> SELECTED EXCERPT:
Denis Meyers, a Belgian urban artist renowned for his typographical artistry, creates mesmerizing urban frescoes that blend partially illegible text with faces, a style he uniquely terms "perso". His work, deeply influenced by his grandfather and notable typographer, Lucien De Roeck, transforms urban landscapes into canvases of memory and storytelling. Meyers' hallmark project, "Remember Souvenir," showcases his exceptional talent in bringing life to forgotten spaces, turning an abandoned building into a vast, personal art gallery that narrates his journey through intricate writings and portraits.
Denis Meyers, a Belgian urban artist born in 1979, has firmly established himself in the realm of contemporary art with his unique typographical style. Meyers' journey began at the National Superior School of Arts and Visuals of La Cambre in Brussels, a city that remains his home and the canvas for his artistic expression.
Meyers' work is renowned for its distinctive frescoes and motifs, featuring partially illegible text and faces he dubs his "perso". Each piece is a meticulous creation, printed and hand-cut before being seamlessly integrated into urban landscapes. This method reflects Meyers' deep-rooted identity as a typographer, an artistic inclination he attributes to his grandfather, Lucien De Roeck (1915-2002). De Roeck, known for designing the World Expo poster in 1958, was a significant influence in Meyers' life, instilling in him a passion for writing and drawing daily.

> RECORDED DATA:

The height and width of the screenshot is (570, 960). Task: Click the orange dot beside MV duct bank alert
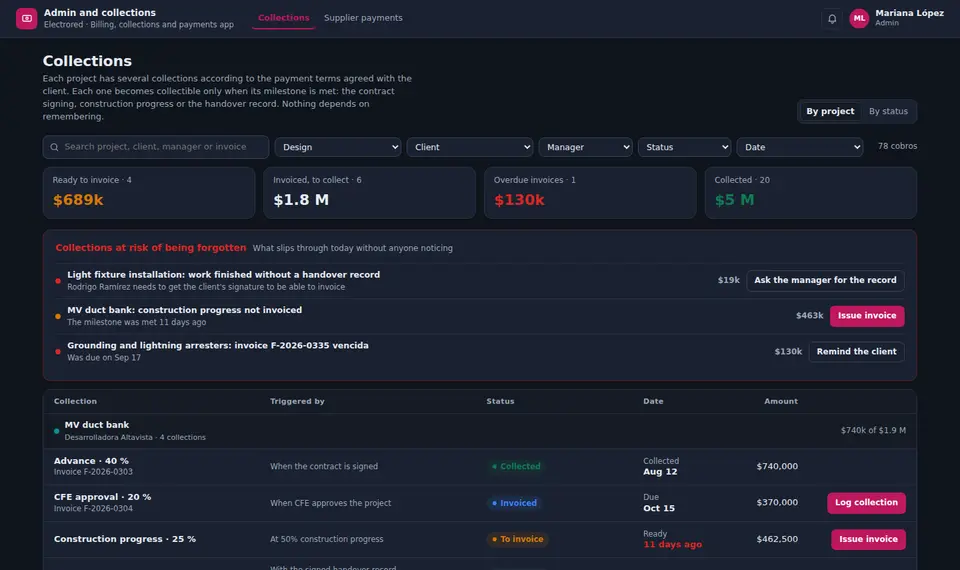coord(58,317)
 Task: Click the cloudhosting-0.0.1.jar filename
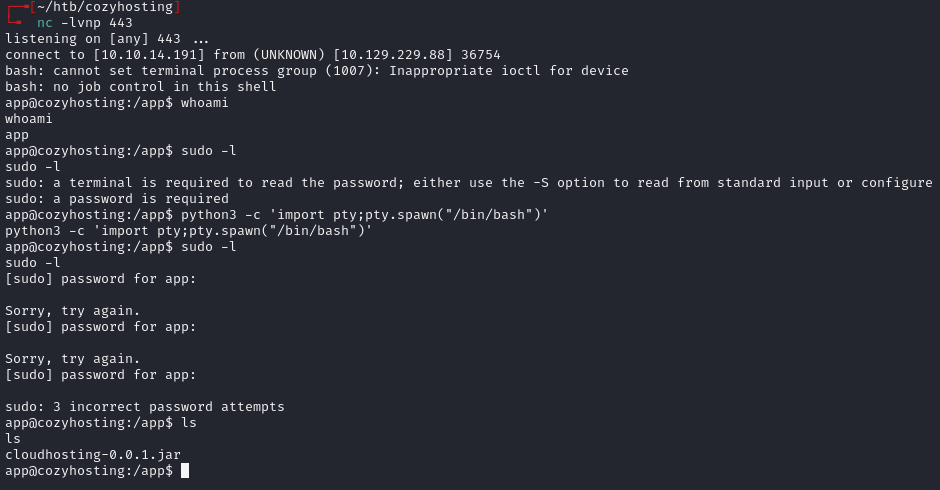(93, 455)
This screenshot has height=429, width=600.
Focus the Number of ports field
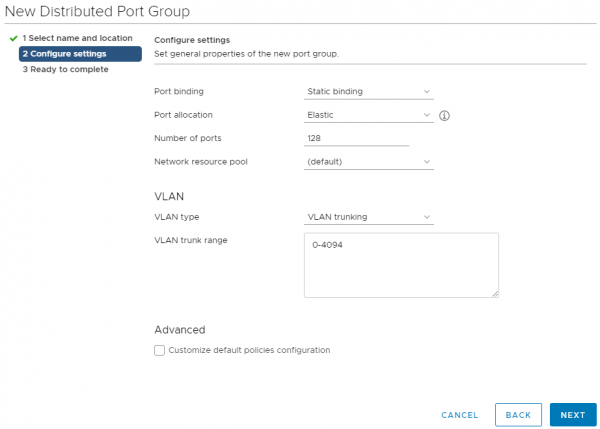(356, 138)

> WHAT YOU WILL DO:
A – From the text about Denis Meyers, reproduce the stretch from "Denis Meyers, a Belgian urban artist born" through "and drawing daily." word for word.
B – Pick up the text about Denis Meyers right after its last sentence and carry it forward.

> RESPONSES BY TASK:
A –
Denis Meyers, a Belgian urban artist born in 1979, has firmly established himself in the realm of contemporary art with his unique typographical style. Meyers' journey began at the National Superior School of Arts and Visuals of La Cambre in Brussels, a city that remains his home and the canvas for his artistic expression.
Meyers' work is renowned for its distinctive frescoes and motifs, featuring partially illegible text and faces he dubs his "perso". Each piece is a meticulous creation, printed and hand-cut before being seamlessly integrated into urban landscapes. This method reflects Meyers' deep-rooted identity as a typographer, an artistic inclination he attributes to his grandfather, Lucien De Roeck (1915-2002). De Roeck, known for designing the World Expo poster in 1958, was a significant influence in Meyers' life, instilling in him a passion for writing and drawing daily.

B –
A standout project in Meyers' career is “Remember Souvenir”, a monumental undertaking set in the former headquarters of Solvay, a pharmaceuticals company in Brussels. What was initially planned as a brief project extended to 18 months of intensive work, where Meyers transformed nearly 25,000 square meters of an abandoned building destined for demolition. This project was more than an artistic endeavor; it was a personal journey, where Meyers filled the space - doors, roofs, facades, and windows - with his memories. The project drew from about 150 drawing notebooks he had compiled over two decades, serving as a reservoir of inspiration. This pharaonic-scale work was a testament to Meyers' dedication and ability to infuse life and narrative into forgotten urban spaces.
Denis Meyers' art is not merely a visual experience but a journey into the depths of memory and urban storytelling. Through his unique blend of typography, imagery, and urban exploration, Meyers invites viewers to engage with the cityscapes in a profoundly personal and evocative manner. His work stands as a vivid testament to the enduring power of art in interpreting and immortalizing the human experience.